Amy Dalrymple, Forum News Service, Published August 03 2012
Coming home: Changes from oil activity bittersweet for native North Dakota musician
Now the land that’s been in her family for nearly 100 years has an oil well, three pipelines and other signs of oil development Jessie doesn’t recognize.
But as much as Jessie would like to see fewer trucks driving through the ranch that inspires her as a musician, she’s grateful for the opportunities the oil industry is giving her family.
Oil development is providing new revenue sources for the ranch her parents once struggled to support.
It’s created job opportunities that have allowed Jessie and her two sisters to return home to the Watford City area for the first time in their adult lives.
And at 28, Jessie and her husband are building a house on the ranch they love and dreaming about buying cows.
“Our world has gotten a little more dusty. It isn’t as quiet as it was,” Jessie said. “But for all of these ways that it’s frustrating, there are about 1,000 ways that it there are about 1,000 ways that it is exhilarating, especially for people in my age group.”
Jessie, who calls herself a singer/songwriter/writer/ photographer/pet-a-holic, grew up on the 3,000-acre ranch in rural Watford City, just down the road from the site of her great-grandfather’s original homestead and the tiny house where her father, Gene Veeder, grew up.
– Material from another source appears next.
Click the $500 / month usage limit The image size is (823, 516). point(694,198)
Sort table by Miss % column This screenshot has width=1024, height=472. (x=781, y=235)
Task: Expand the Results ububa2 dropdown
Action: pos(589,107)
Since she was “30 miles from anything,” Veeder spent her childhood riding horses, climbing hills and writing poetry and short stories about the ranch.
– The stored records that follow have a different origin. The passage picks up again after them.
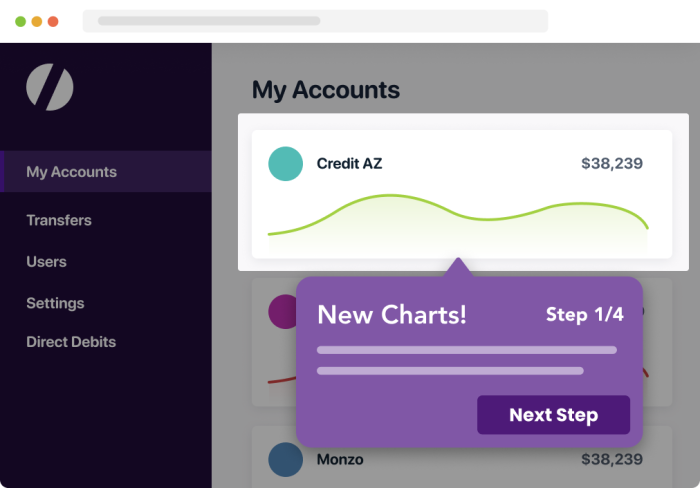This screenshot has height=488, width=700.
Task: Click the red window control dot
Action: (x=53, y=21)
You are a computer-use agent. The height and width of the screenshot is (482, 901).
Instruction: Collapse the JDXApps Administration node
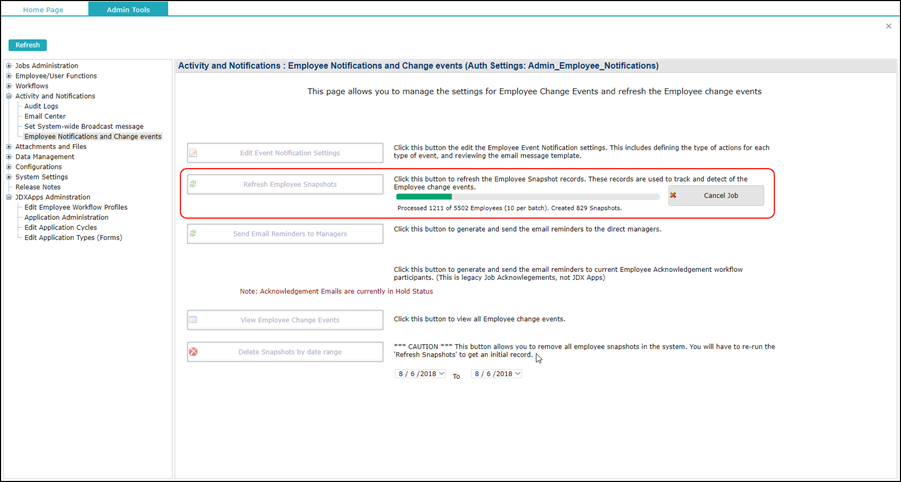(9, 198)
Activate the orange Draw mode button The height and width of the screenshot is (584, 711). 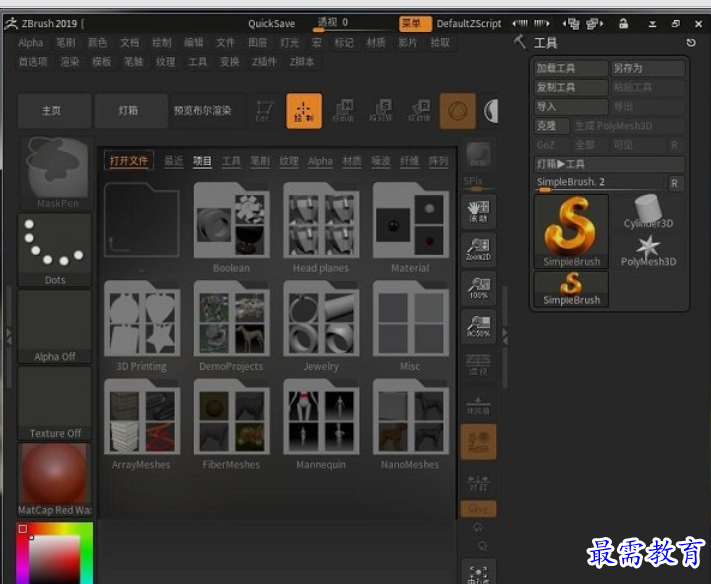point(304,111)
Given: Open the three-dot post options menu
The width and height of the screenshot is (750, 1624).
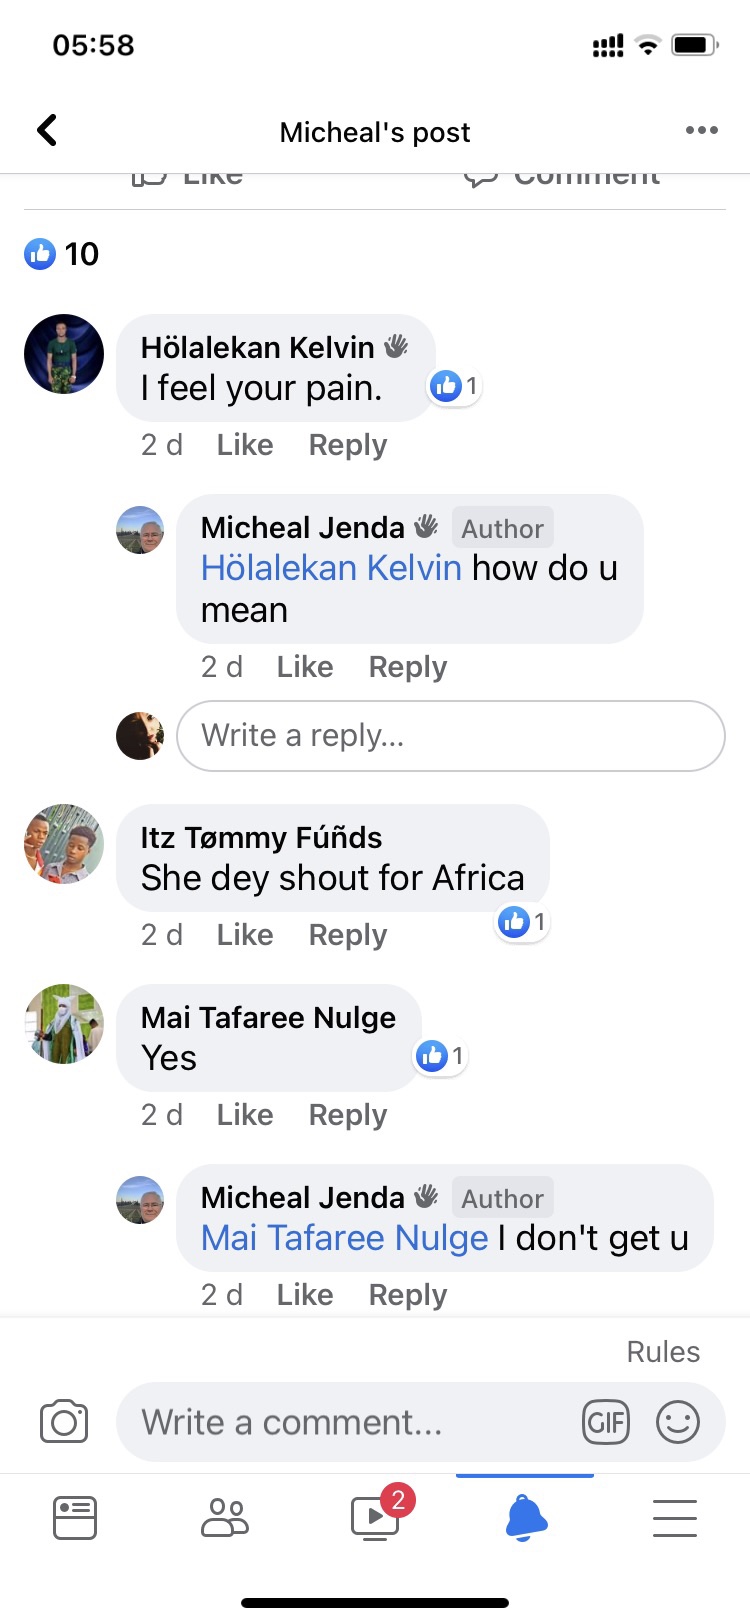Looking at the screenshot, I should pyautogui.click(x=701, y=131).
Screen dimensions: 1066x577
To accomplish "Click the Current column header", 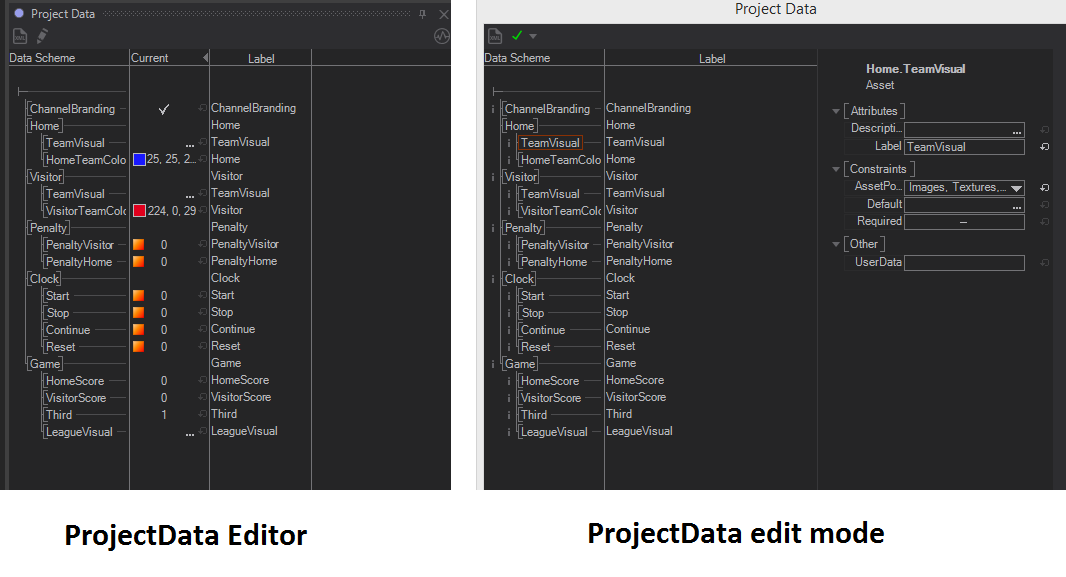I will tap(150, 58).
“I was influenced by all of this landscape around me,” Jessie said.
Gene, a musician, gave Jessie a journal when she was 10 to capture that creativity, and soon she was picking up a guitar and putting those thoughts to music. That led to Jessie playing festivals and concerts with her father and eventually recording her first original album at age 16.
Jessie left the ranch in 2001 to attend the University of North Dakota, knowing she wanted to return someday but unsure when that’d be possible.
“People weren’t moving back because there weren’t jobs and there weren’t as many opportunities to make a living,” Jessie said.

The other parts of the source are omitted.